## TASK BRIEF
Each record that follows should be repeated exactly, minus any images.

## DATA SUPPLIED
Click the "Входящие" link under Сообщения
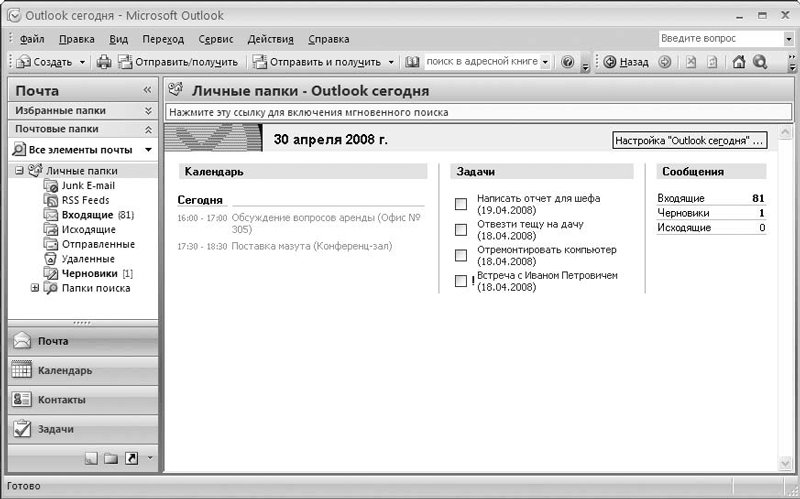The height and width of the screenshot is (499, 800). click(681, 199)
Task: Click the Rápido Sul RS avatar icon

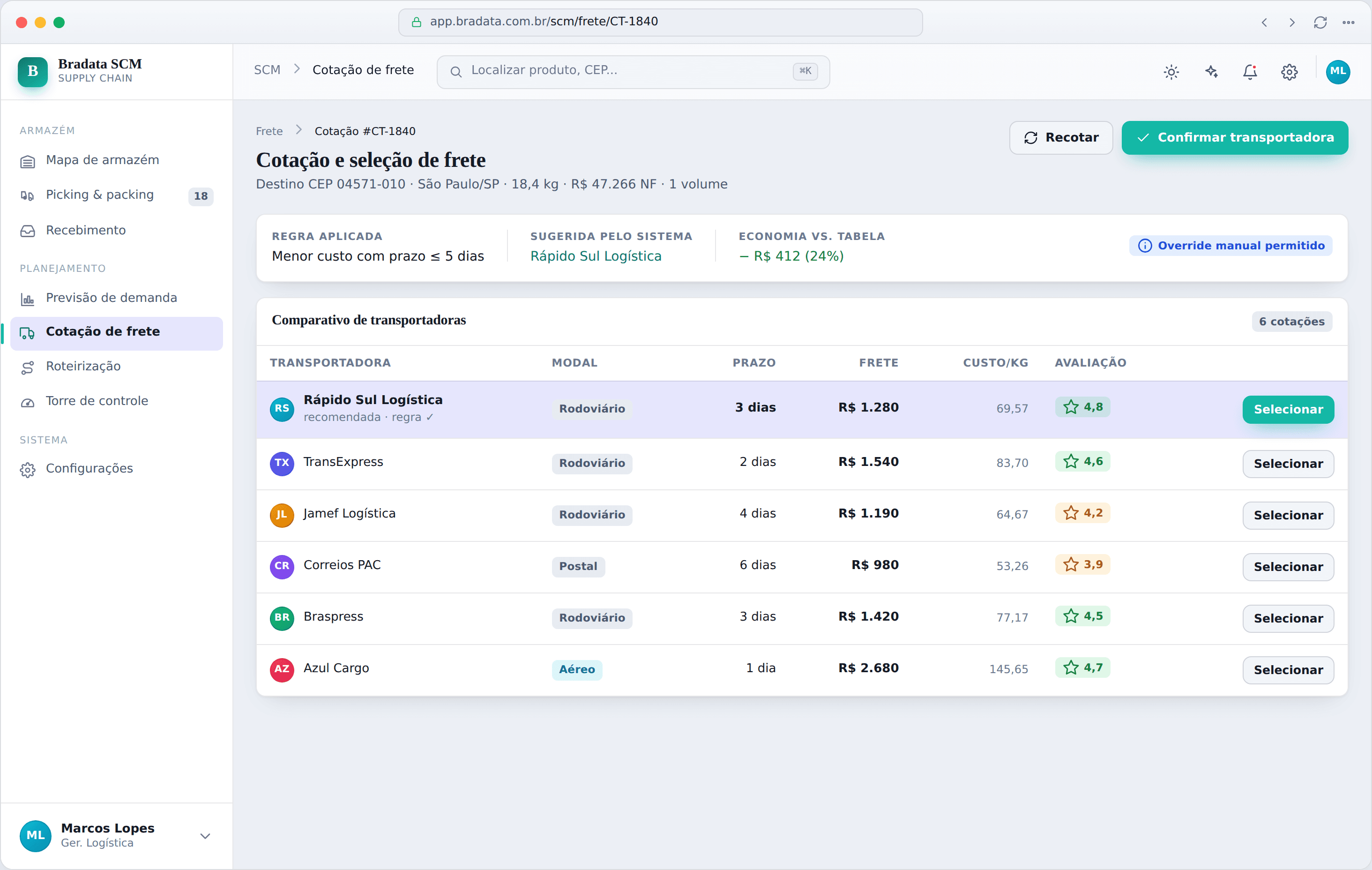Action: pyautogui.click(x=282, y=409)
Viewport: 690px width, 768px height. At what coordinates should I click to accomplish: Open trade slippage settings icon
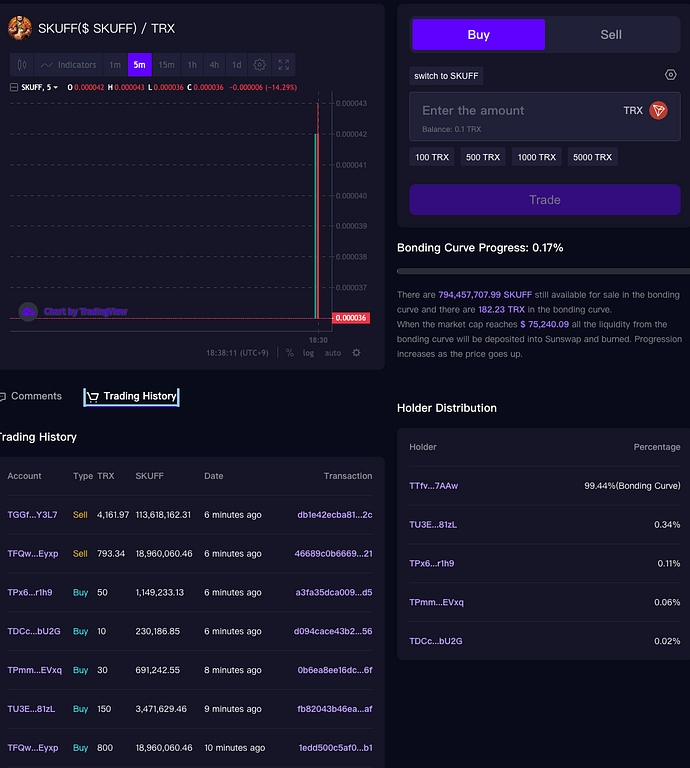pos(671,75)
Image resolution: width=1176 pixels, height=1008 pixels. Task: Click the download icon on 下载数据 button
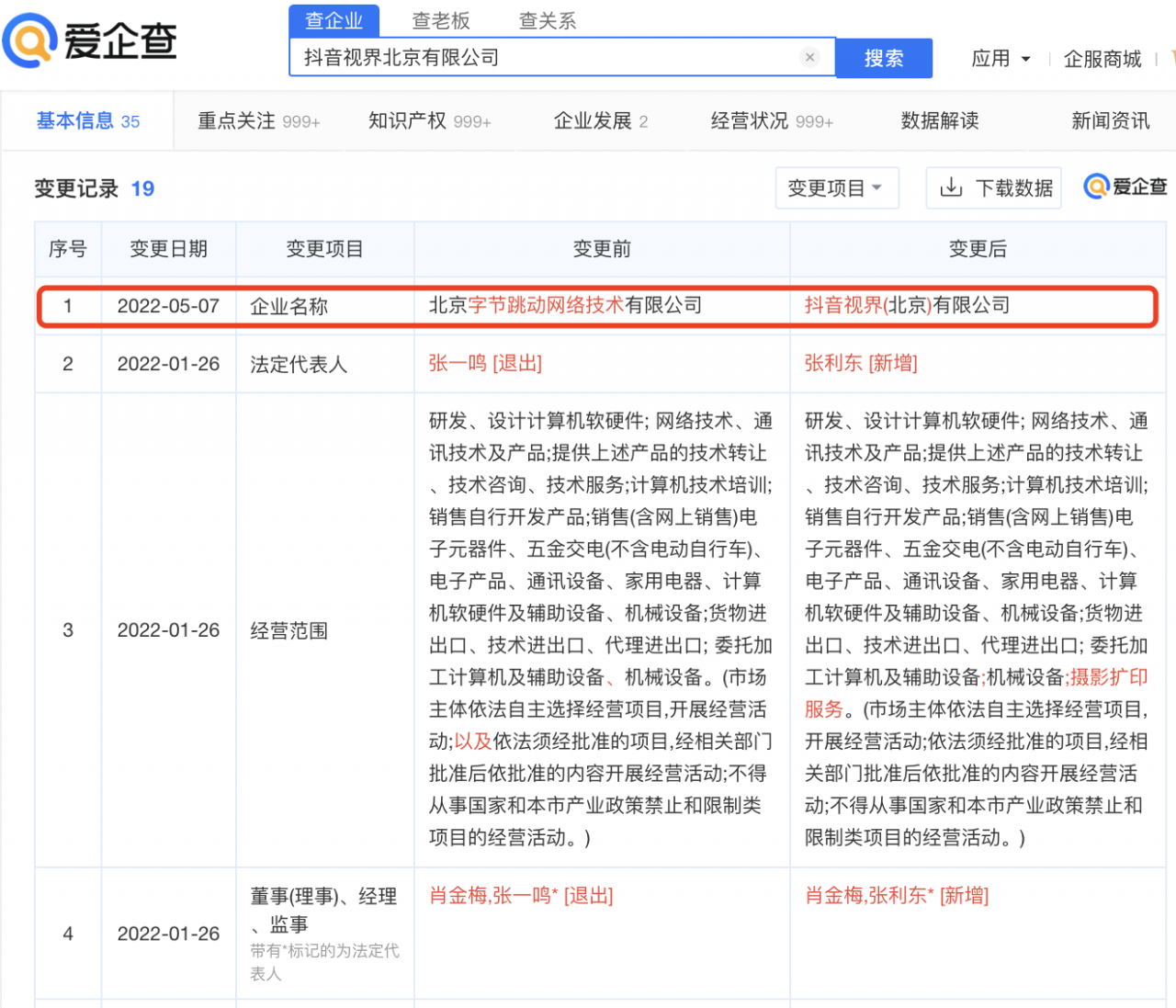951,187
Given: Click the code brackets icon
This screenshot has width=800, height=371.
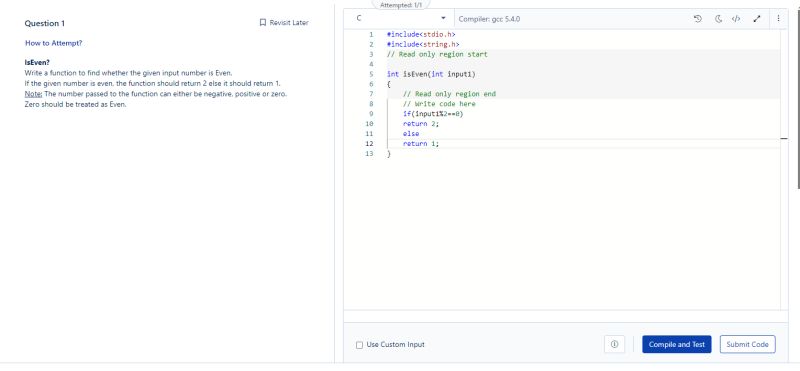Looking at the screenshot, I should 735,19.
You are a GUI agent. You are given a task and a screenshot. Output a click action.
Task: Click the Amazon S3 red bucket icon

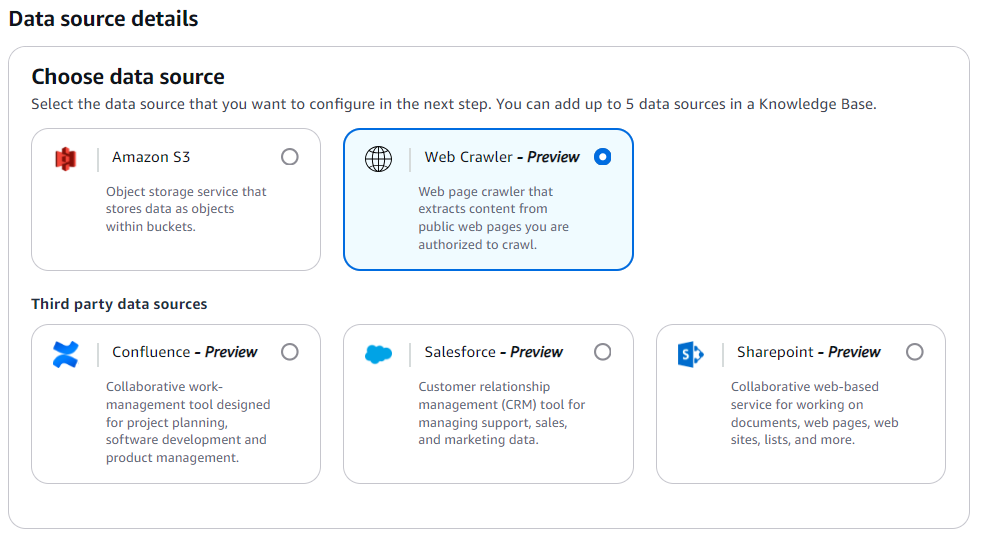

## EXERCISE SOLUTION
Click the "Входящие" link under Сообщения
The height and width of the screenshot is (499, 800). click(681, 199)
Task: Click the Rápido Sul RS avatar icon

Action: pyautogui.click(x=282, y=409)
Viewport: 690px width, 768px height. At what coordinates should I click to accomplish: Open trade slippage settings icon
pos(671,75)
Image resolution: width=1176 pixels, height=1008 pixels. Task: Click the download icon on 下载数据 button
951,187
Given: Click the code brackets icon
This screenshot has width=800, height=371.
Looking at the screenshot, I should 735,19.
You are a GUI agent. You are given a task and a screenshot. Output a click action.
Task: Click the Amazon S3 red bucket icon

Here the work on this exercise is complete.